### [REQUIRED WORK]
All lines from the one that contains "Task: Click the green up arrow beside +10 RMB" through the final line of the entries must be repeated exactly. No other lines belong in the output.

◆ ◆ ◆

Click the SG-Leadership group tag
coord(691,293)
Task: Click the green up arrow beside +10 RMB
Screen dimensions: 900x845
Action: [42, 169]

◆ ◆ ◆

### [REPLY TO THE EXERCISE]
Task: Click the green up arrow beside +10 RMB
Screen dimensions: 900x845
Action: [42, 169]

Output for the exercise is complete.